I know there are many posts on this general topic: e.g. Is the inclusion map always smooth?, When is an inclusion map smooth?, but my takeaway from reading those is that sometimes the arguments of (often knowledgeable) posters arise from different definitions of submanifold. That is, some allow immersed submanifolds, some embedded, some see a submanifold as the image of an injective immersion that may or may not be an embedding. I'd like to try to answer the question in the title by assuming the submanifold is defined by the use of submanifold charts. This is not homework but it is a question posed in a series of lecture notes I am studying and I want to test my understanding of the subject matter.
So, we have an $m$-dimensional manifold $M$ with a smooth atlas A $ \equiv (U_\alpha,\phi_\alpha)_\alpha$.

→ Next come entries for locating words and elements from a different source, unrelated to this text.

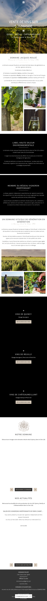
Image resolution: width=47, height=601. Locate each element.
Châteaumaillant (22, 77)
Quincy (20, 73)
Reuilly (19, 75)
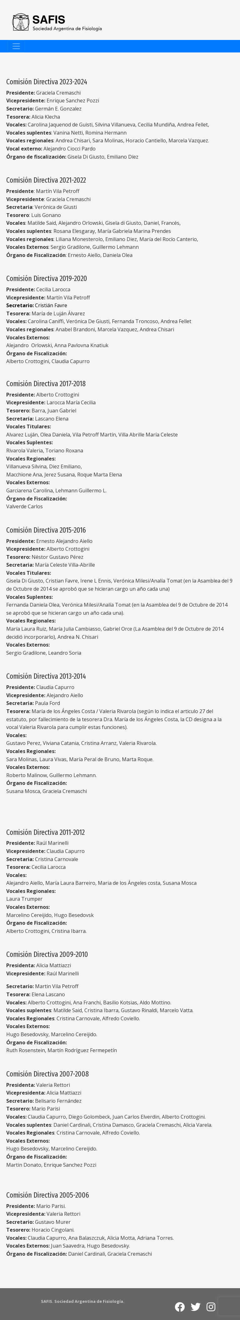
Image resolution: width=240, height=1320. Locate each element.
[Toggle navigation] (16, 46)
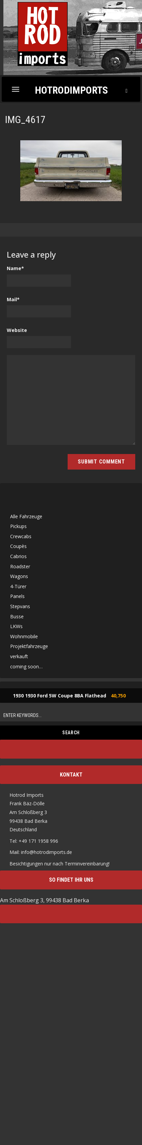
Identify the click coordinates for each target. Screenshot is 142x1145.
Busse (17, 616)
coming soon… (26, 666)
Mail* (13, 299)
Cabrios (18, 556)
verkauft (19, 656)
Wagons (19, 576)
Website (17, 330)
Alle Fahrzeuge (26, 516)
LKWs (16, 626)
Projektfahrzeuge (29, 646)
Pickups (18, 526)
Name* (15, 268)
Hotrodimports (71, 89)
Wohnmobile (24, 636)
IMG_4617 (25, 119)
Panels (17, 596)
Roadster (20, 566)
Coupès (18, 546)
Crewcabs (20, 536)
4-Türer (18, 586)
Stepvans (20, 606)
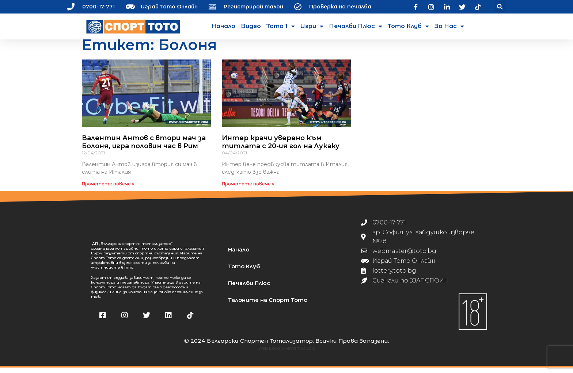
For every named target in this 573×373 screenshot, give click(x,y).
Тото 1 (280, 26)
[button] (500, 6)
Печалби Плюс (355, 26)
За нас (449, 26)
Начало (223, 26)
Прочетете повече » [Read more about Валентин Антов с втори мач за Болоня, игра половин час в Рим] (108, 189)
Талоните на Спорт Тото (267, 304)
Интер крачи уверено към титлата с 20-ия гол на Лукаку (280, 147)
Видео (251, 26)
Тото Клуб (408, 26)
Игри (311, 26)
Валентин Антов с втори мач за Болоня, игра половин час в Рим (144, 147)
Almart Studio (300, 353)
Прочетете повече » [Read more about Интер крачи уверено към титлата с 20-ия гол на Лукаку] (248, 189)
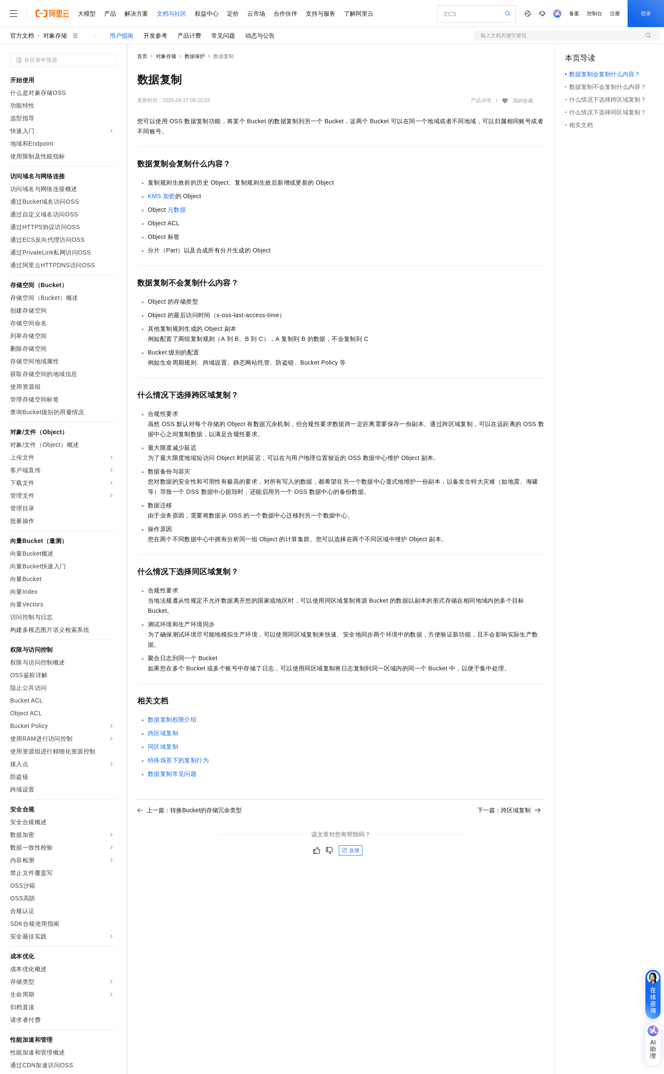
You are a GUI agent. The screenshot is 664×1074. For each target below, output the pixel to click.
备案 (574, 14)
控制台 (594, 14)
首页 (142, 56)
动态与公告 (260, 35)
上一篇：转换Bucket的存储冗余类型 (189, 810)
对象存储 (55, 35)
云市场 (256, 13)
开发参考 (155, 35)
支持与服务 (320, 13)
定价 (233, 13)
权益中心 (207, 13)
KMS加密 (161, 196)
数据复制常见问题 (172, 773)
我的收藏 (523, 101)
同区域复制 (163, 746)
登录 (646, 14)
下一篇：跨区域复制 (509, 810)
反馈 (351, 850)
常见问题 (223, 35)
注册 (615, 14)
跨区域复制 (163, 733)
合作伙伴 (285, 13)
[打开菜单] (13, 13)
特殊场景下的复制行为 (178, 760)
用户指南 (121, 35)
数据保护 (195, 56)
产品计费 (189, 35)
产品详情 (481, 100)
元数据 (177, 209)
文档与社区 (171, 13)
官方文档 (22, 35)
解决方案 (136, 13)
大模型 (87, 13)
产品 (110, 13)
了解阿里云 (359, 13)
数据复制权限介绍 (172, 719)
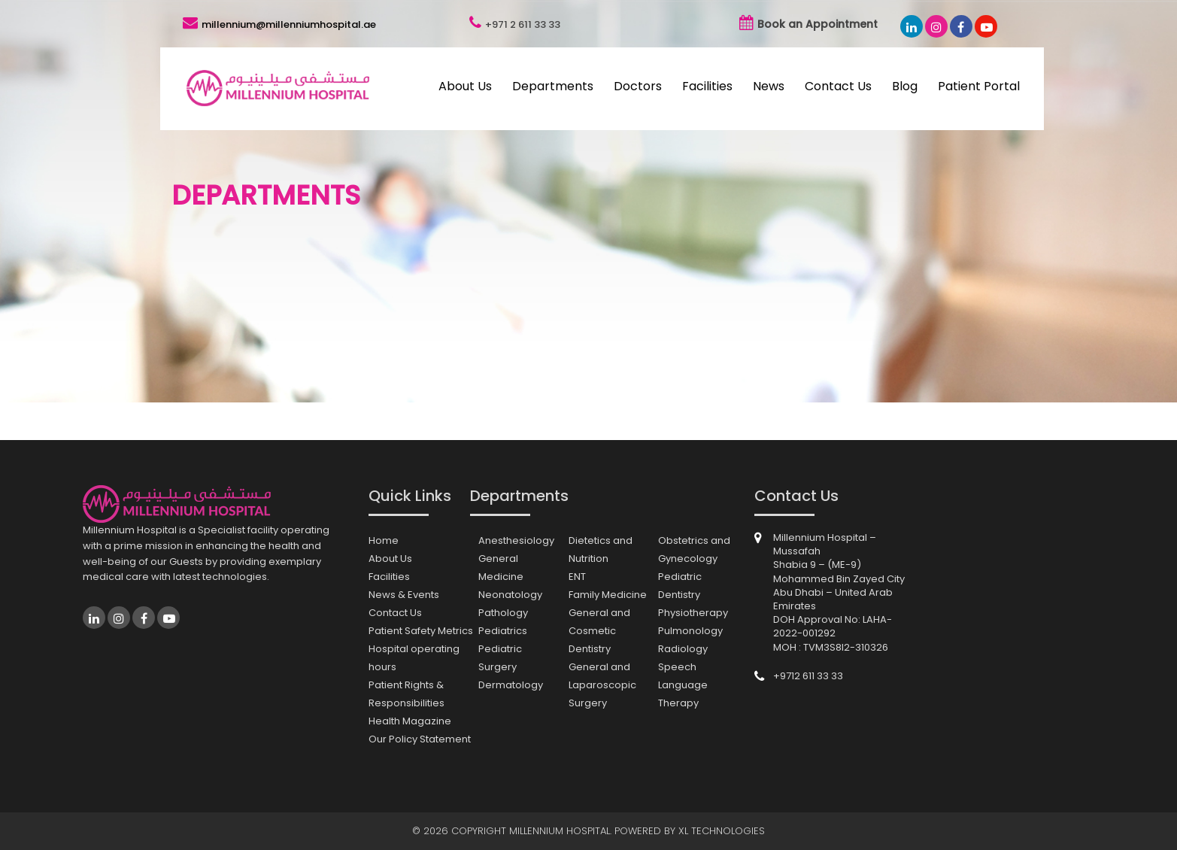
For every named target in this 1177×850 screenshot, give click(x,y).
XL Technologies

The $s$-dimensional submanifold $S \subset M$ has a smooth atlas A' $\equiv (U^\prime_\alpha,\phi^\prime_\alpha)_\alpha$;
here $U^\prime_\alpha = U_\alpha \bigcap S$, $\phi^\prime_\alpha = \pi_s \circ \phi_\alpha$ and $\pi_s$ is the projection onto $R^s$. I have skipped the submanifold charts because, from what I understand, they do not technically comprise an atlas for $S$ as a manifold "in its own right", these do, although of course the difference is trivial. However, I emphasize this point because proving the inclusion map $i: S \rightarrow M$ is smooth involves viewing $S$ and $M$ as separate manifolds, each with its own differentiable structure, so that the question does not become inessential.
I would therefore like to know if either of the following two are actual proofs: The key to both of them is the use of the smooth immersion $j: R^s \rightarrow R^m := j(x_1,\ldots,x_s) = (x_1,\ldots,x_s,0,\ldots,0)$.
First, since smoothness is a local requirement we can just concentrate on chart neighborhoods of each $p \in S$, and on each such neighborhood the inclusion $i$ is just equal to the composition $\phi_\alpha^{-1} \circ j \circ \phi^\prime_\alpha$. Note each chart map $\phi_\alpha,\phi_\alpha^\prime$ is smooth by the definition of a smooth structure.
Or second, to show that $i$ is smooth we need to show that, given any $p \in S$ and for every $U^\prime_\alpha$ containing $p$ and $U_\beta$ containing $i(p) = p$, the map: $\phi_\beta \circ i \circ (\phi^\prime_\alpha)^{-1}$ is smooth as a map from $R^s \rightarrow R^m$. But this map is just $j \circ \phi_\beta^\prime \circ (\phi^\prime_\alpha)^{-1}$ and $\phi_\beta^\prime \circ (\phi^\prime_\alpha)^{-1}$ is smooth by definition of the smooth structure on $S$. So $i$ is smooth.